§ **SOURCE INFORMATION**
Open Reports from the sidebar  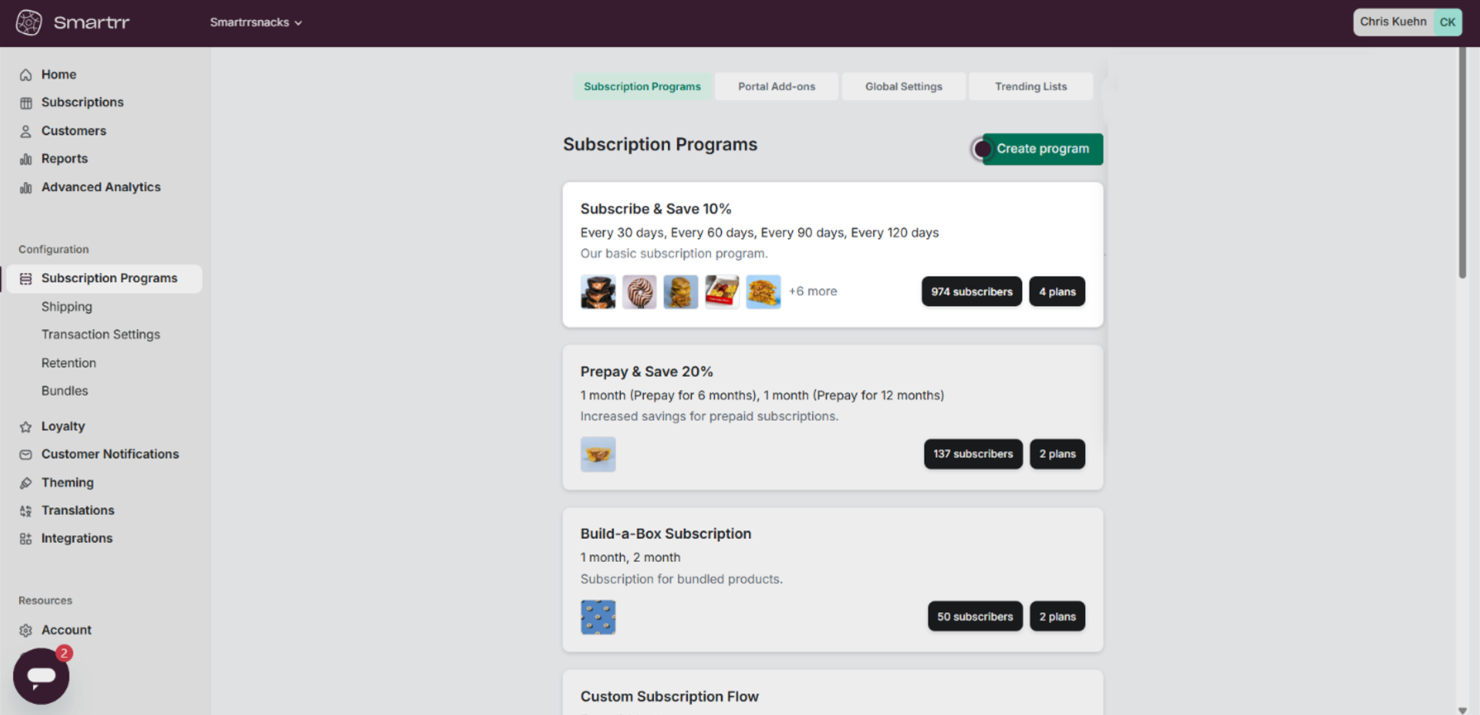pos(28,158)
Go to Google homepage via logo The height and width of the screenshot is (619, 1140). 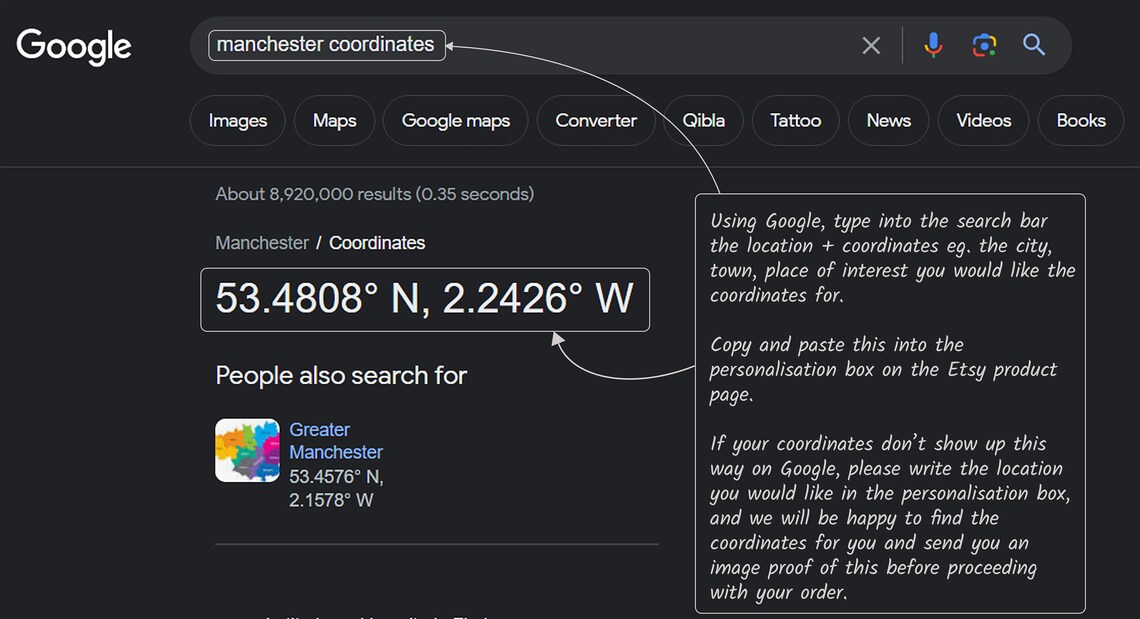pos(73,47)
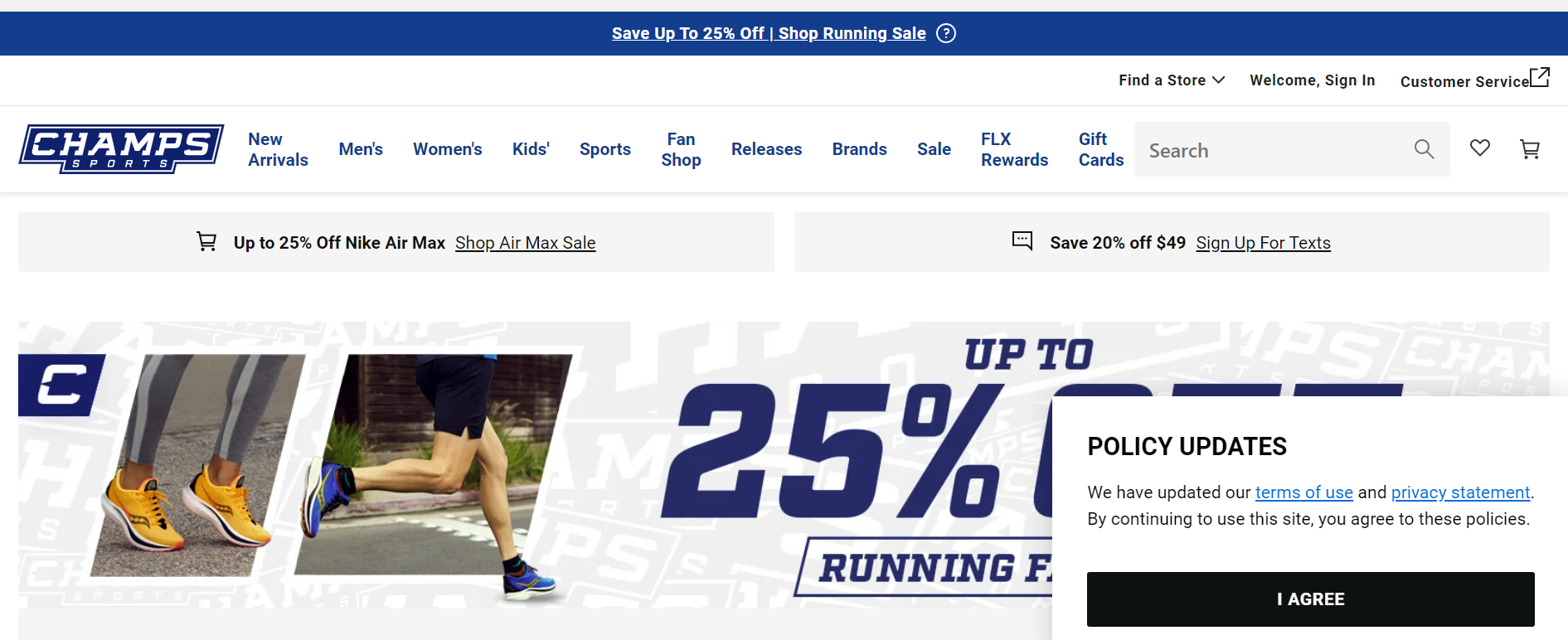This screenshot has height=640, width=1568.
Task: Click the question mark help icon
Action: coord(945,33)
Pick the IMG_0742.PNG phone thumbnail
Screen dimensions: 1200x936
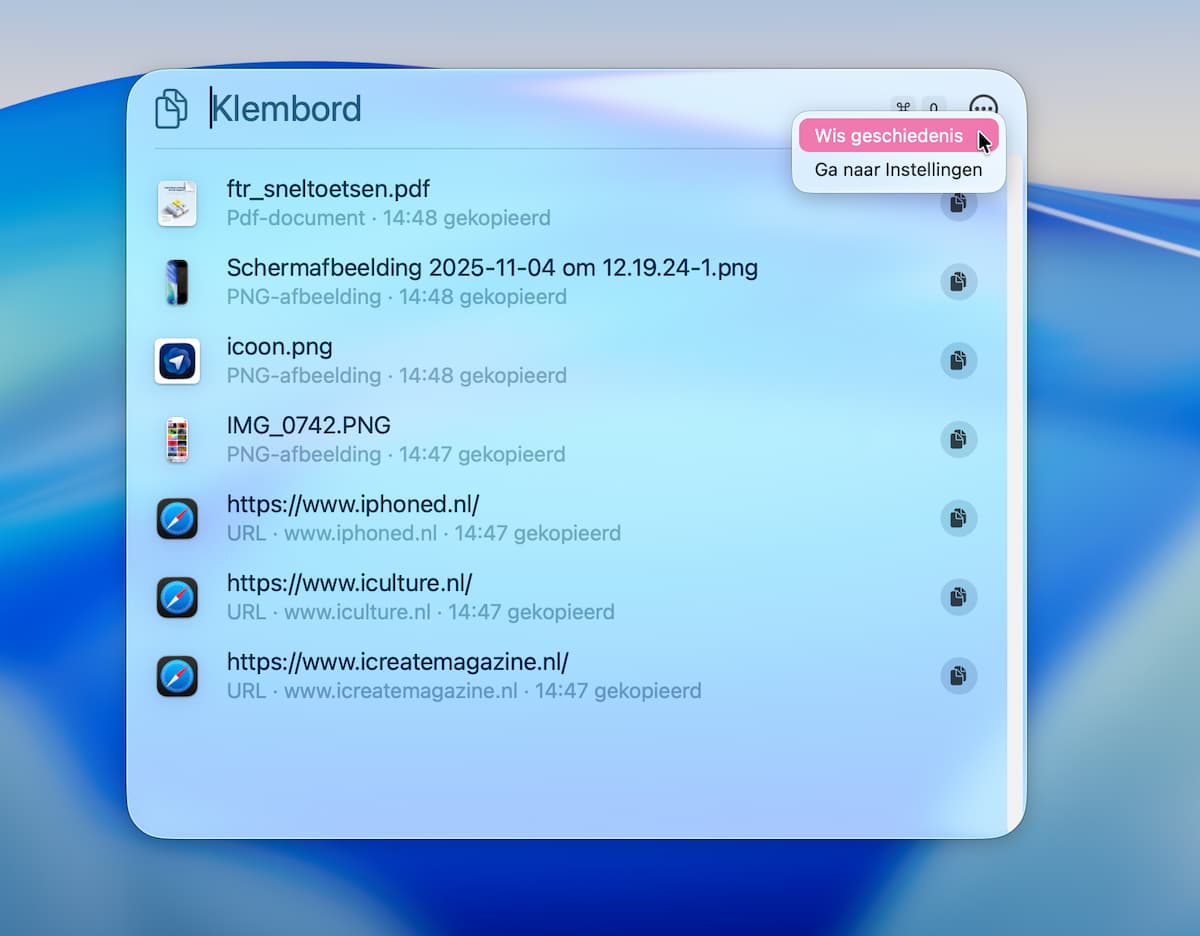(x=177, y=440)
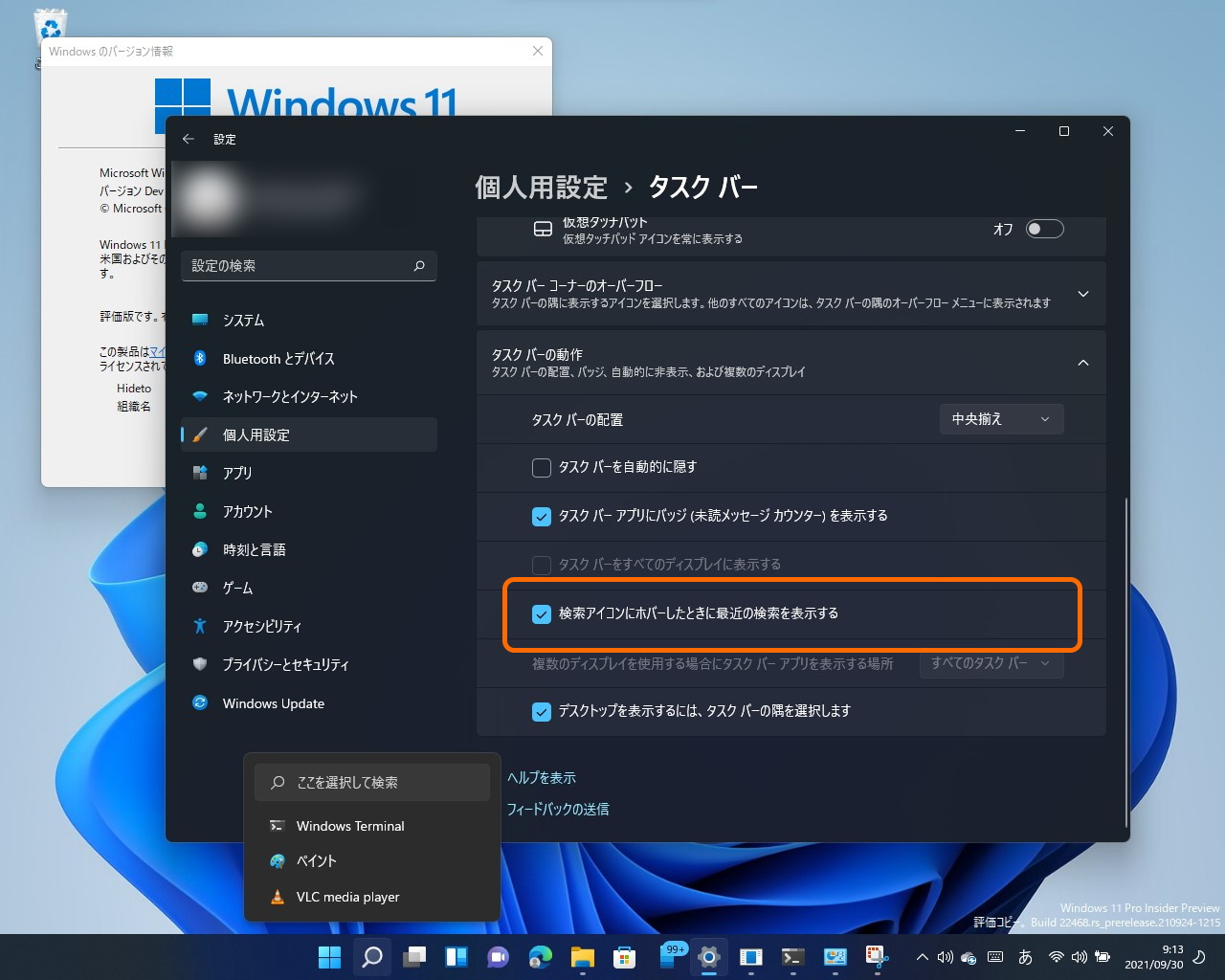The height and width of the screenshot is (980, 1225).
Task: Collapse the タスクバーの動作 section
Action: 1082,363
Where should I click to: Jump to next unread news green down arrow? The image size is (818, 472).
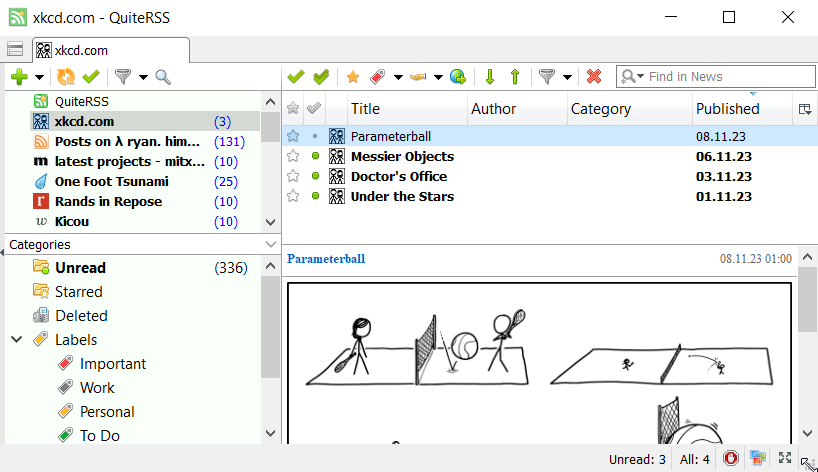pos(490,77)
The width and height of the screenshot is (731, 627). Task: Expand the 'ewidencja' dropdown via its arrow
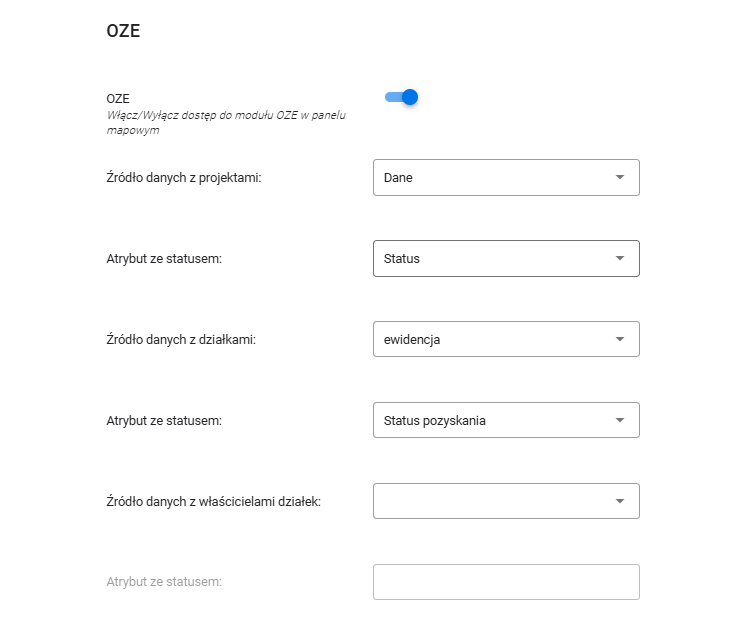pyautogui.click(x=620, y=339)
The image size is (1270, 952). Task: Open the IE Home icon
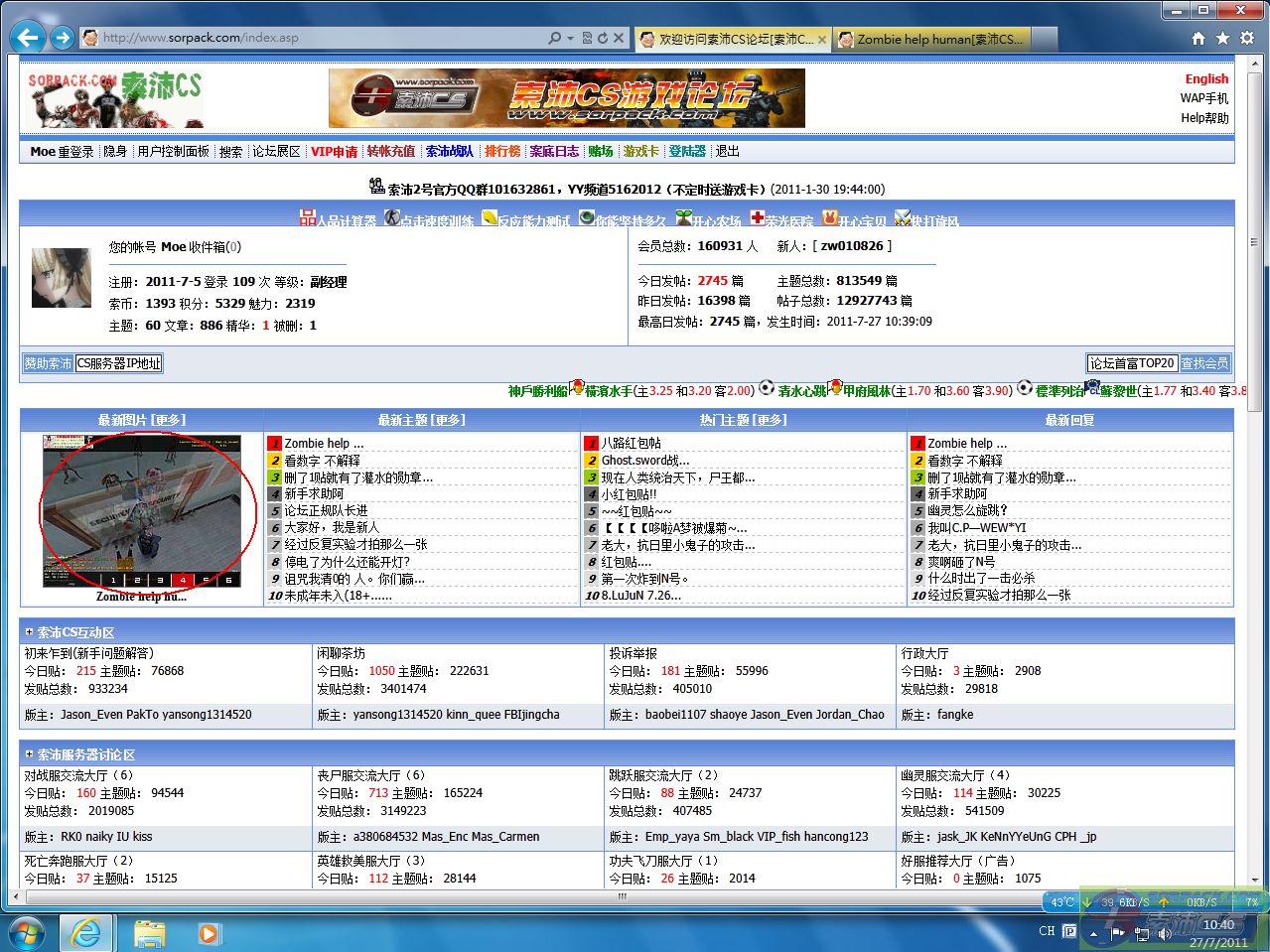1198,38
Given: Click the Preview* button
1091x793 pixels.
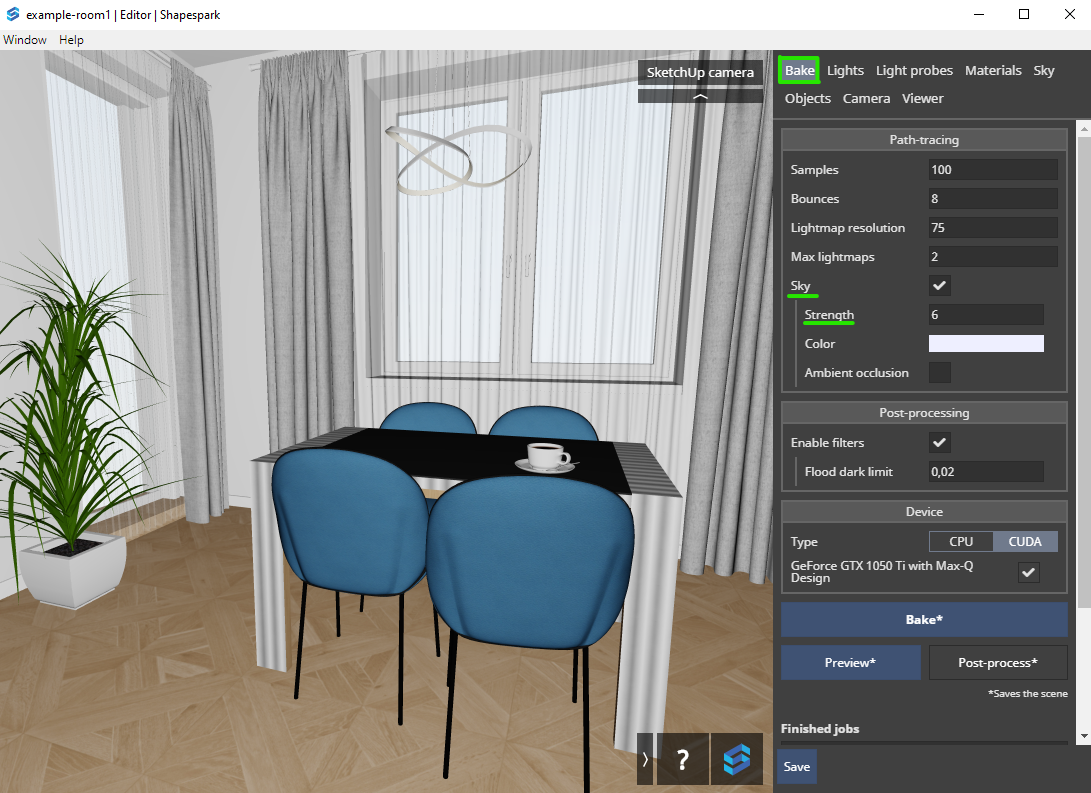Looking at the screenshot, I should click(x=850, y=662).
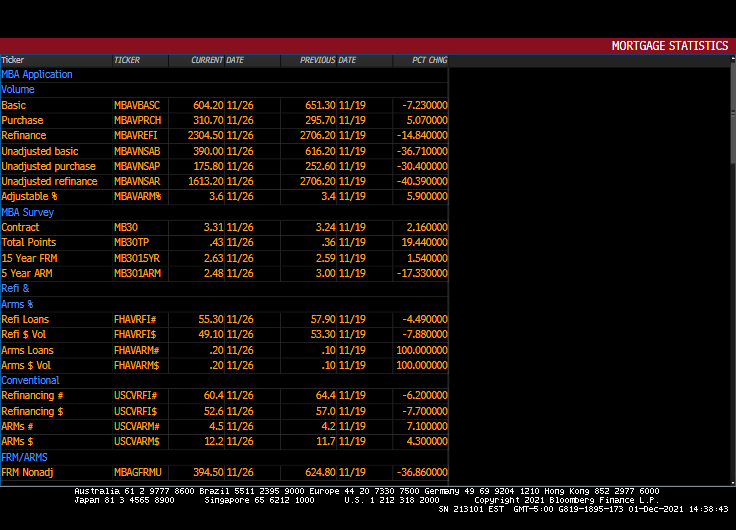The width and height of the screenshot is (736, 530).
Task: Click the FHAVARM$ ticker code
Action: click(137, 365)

§ **TASK STATEMENT**
Each line from the one containing "Given: Click the Preview* button" through the final line of the data must be reproduced exactly, both ends included, with no pictures in the copy.

§ **ANSWER TO THIS EXERCISE**
Given: Click the Preview* button
1091x793 pixels.
Looking at the screenshot, I should click(x=850, y=662).
The width and height of the screenshot is (736, 530).
Task: Click the FHAVARM$ ticker code
Action: click(137, 365)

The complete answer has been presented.